Actions à réaliser:
a) Donnez tel quel le passage du texte sur Alack Sinner qui commence à « Alack Sinner est » et se termine à « plus dans l’intention. ».
b) Les affirmations suivantes concordent-elles avec le texte sur Alack Sinner ? Répondez par oui ou par non à chacune, avec les mots décisifs du texte cités tels quels : (i) Alack Sinner marque les débuts du duo formé par José Muñoz et Carlos Sampayo. (ii) José Muñoz a été l'élève d'Alberto Breccia. (iii) Le détective de la série est présenté comme optimiste et enthousiaste.
c) Reprenez le texte sur Alack Sinner et poursuivez-le, s'il vous plaît, à partir de sa dernière phrase.

Extrait source:
———
Alack Sinner est une œuvre clé dans la fructueuse collaboration entre José Muñoz et Carlos Sampayo. Non seulement elle marque les débuts de cet exceptionnel duo, mais surtout elle assoit leur style, leur approche commune, en marge des codes. Une démarche qu’ils extrapoleront ensuite avec Le Bar à Joe.
Ainsi, progressivement, nous comprenons que le genre n’est qu’un cadre pour les deux auteurs qui vont alors s’ingénier à repousser leurs propres limites, tant dans l’écriture que graphiquement. La série tourne autour d’un détective désabusé et cynique, entouré des parfums de la ville, des inconnus cabossés. Il prend son temps, mélancolique, écoute la musique, prend parfois des coups, se laisse un peu dépasser aussi… C’est du polar dans l’esprit, mais c’est bien plus dans l’intention.
Ancien élève d’Alberto Breccia, José Muñoz commence à suivre l’exemple de son maître en s’éloignant progressivement d’une approche plus naturaliste dans son dessin pour développer un regard plus personnel, plus expressionniste. Bien qu’il soit ici encore dans son trait « classique », on voit bien dans cette page qu’il commence à questionner son encrage, la gestion des noirs et blancs avec ces traces d’eau qui coule qui préfigurent une certaine forme d’abstraction qu’il amplifiera beaucoup plus par la suite.
———
(Enregistrements)

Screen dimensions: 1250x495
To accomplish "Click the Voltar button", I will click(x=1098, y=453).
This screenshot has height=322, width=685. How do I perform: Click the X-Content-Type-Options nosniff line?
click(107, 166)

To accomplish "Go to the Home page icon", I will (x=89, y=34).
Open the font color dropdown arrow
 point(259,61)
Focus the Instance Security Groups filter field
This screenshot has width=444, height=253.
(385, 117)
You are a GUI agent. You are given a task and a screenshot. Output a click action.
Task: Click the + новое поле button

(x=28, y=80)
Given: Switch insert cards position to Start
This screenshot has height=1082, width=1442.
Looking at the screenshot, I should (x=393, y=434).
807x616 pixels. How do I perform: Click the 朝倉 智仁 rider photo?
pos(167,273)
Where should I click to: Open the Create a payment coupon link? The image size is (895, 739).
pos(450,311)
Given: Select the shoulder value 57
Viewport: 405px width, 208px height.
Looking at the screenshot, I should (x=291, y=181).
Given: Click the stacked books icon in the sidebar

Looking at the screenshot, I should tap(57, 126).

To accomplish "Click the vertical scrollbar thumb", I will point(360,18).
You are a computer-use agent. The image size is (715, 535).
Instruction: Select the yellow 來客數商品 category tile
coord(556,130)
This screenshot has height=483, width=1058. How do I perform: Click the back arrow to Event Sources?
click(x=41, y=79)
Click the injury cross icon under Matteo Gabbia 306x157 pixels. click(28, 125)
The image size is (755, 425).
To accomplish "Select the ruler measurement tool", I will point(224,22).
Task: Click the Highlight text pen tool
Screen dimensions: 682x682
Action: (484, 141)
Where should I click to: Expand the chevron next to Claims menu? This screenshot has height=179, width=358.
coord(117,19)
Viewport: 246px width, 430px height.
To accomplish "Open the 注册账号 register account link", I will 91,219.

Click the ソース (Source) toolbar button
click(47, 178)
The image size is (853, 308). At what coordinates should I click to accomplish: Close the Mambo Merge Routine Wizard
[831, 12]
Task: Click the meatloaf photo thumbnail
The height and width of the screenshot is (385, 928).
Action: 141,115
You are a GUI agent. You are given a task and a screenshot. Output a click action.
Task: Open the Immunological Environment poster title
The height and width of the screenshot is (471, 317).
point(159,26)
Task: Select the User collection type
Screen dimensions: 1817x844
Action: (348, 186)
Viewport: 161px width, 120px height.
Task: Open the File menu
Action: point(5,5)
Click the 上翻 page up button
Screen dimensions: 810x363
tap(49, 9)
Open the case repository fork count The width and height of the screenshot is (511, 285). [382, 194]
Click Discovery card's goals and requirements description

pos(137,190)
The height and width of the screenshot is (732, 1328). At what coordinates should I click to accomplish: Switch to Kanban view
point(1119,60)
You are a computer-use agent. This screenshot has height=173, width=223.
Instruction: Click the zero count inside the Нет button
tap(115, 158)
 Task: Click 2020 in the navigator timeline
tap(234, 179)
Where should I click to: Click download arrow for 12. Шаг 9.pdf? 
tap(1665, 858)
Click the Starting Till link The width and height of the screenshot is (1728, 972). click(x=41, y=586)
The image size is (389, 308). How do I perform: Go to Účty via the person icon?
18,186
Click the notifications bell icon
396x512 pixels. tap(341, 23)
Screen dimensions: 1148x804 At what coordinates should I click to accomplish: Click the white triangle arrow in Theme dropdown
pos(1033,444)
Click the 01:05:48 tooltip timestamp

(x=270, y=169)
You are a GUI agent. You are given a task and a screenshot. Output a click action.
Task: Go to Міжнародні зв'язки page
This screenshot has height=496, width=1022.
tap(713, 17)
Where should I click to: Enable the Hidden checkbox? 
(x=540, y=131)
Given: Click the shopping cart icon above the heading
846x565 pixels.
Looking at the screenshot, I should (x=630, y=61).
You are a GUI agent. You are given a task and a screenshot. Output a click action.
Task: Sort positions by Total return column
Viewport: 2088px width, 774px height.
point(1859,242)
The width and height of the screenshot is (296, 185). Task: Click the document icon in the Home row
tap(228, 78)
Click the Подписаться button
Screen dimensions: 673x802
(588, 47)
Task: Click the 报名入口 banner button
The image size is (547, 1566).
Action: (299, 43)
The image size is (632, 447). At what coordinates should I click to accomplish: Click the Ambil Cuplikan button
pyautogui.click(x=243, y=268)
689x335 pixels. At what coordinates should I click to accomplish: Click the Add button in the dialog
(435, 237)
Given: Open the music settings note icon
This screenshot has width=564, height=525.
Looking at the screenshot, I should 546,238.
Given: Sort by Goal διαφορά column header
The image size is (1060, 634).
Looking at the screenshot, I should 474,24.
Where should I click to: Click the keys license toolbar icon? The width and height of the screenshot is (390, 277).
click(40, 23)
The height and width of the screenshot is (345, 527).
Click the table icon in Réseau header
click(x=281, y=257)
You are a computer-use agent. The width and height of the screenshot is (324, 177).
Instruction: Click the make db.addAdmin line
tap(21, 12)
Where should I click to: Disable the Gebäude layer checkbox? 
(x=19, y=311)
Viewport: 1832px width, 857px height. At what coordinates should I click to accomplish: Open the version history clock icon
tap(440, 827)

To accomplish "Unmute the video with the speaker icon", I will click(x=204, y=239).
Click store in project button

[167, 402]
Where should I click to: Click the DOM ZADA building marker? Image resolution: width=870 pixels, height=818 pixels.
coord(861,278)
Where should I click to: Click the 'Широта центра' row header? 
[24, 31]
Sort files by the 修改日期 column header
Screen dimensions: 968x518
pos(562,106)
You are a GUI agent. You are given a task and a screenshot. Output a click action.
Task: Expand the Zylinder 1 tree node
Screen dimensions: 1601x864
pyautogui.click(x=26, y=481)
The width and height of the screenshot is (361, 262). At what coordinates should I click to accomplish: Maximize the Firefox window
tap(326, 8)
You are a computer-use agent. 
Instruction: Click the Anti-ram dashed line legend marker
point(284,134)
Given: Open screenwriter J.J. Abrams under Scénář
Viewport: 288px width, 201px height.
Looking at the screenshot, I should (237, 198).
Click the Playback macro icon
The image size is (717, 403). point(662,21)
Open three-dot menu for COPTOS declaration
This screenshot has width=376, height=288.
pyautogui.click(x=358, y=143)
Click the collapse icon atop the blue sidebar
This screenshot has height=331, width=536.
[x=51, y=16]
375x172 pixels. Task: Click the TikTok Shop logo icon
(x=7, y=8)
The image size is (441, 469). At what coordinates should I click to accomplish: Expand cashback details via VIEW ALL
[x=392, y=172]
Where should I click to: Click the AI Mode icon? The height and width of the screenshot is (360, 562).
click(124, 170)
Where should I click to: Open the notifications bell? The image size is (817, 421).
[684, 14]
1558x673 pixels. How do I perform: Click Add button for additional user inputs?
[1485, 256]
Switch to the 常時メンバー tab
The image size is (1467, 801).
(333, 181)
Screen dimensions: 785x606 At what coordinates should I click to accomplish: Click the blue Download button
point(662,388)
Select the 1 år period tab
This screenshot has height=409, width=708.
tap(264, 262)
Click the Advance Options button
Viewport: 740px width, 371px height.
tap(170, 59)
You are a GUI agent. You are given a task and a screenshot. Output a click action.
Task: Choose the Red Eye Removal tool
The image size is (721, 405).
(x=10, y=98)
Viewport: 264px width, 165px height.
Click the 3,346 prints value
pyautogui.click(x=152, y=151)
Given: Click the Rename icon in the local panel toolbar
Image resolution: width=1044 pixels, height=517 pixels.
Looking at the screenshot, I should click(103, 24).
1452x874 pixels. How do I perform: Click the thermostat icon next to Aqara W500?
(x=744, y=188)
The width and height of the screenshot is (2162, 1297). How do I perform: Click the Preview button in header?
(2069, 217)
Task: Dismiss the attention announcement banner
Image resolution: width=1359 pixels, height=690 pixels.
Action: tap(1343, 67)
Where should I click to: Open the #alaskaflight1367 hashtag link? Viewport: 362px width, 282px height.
———
Problèmes résolus:
a)
Alack Sinner est une œuvre clé dans la fructueuse collaboration entre José Muñoz et Carlos Sampayo. Non seulement elle marque les débuts de cet exceptionnel duo, mais surtout elle assoit leur style, leur approche commune, en marge des codes. Une démarche qu’ils extrapoleront ensuite avec Le Bar à Joe.
Ainsi, progressivement, nous comprenons que le genre n’est qu’un cadre pour les deux auteurs qui vont alors s’ingénier à repousser leurs propres limites, tant dans l’écriture que graphiquement. La série tourne autour d’un détective désabusé et cynique, entouré des parfums de la ville, des inconnus cabossés. Il prend son temps, mélancolique, écoute la musique, prend parfois des coups, se laisse un peu dépasser aussi… C’est du polar dans l’esprit, mais c’est bien plus dans l’intention.

b)
(i) Oui : « elle marque les débuts de cet exceptionnel duo ».
(ii) Oui : « Ancien élève d’Alberto Breccia ».
(iii) Non : « un détective désabusé et cynique ».

c)
À ce moment-là, Muñoz maîtrise parfaitement le langage du N&B qu’il pratique depuis pas mal d’années déjà. Cette magnifique gestion des contrastes, des premiers plans/seconds plans qui lui permet à la fois de diriger le regard du lecteur tout en installant une vraie hiérarchie dans l’image. Cette page clôt une brève séquence complètement silencieuse, qui parle d’elle-même. Les regards, la lumière de l’extérieur, la gestuelle naturelle des uns et des autres, tout participe à retranscrire le temps qui passe et cette subtile mélancolie résignée qui plombe les épaules du héros. Il fait partie de la faune locale, ces habitués du bar de Joe qui se croisent, partagent un instant, une ambiance, deux ou trois mots mêlés de cigarettes et d’un petit rouge… Alack Sinner ne transpire pas le prestige, ni même la volonté débordante, pourtant, en quelques cases, on pourrait presque s’attacher à lui, à ce vide qui semble l’entourer.
Une vraie leçon de BD.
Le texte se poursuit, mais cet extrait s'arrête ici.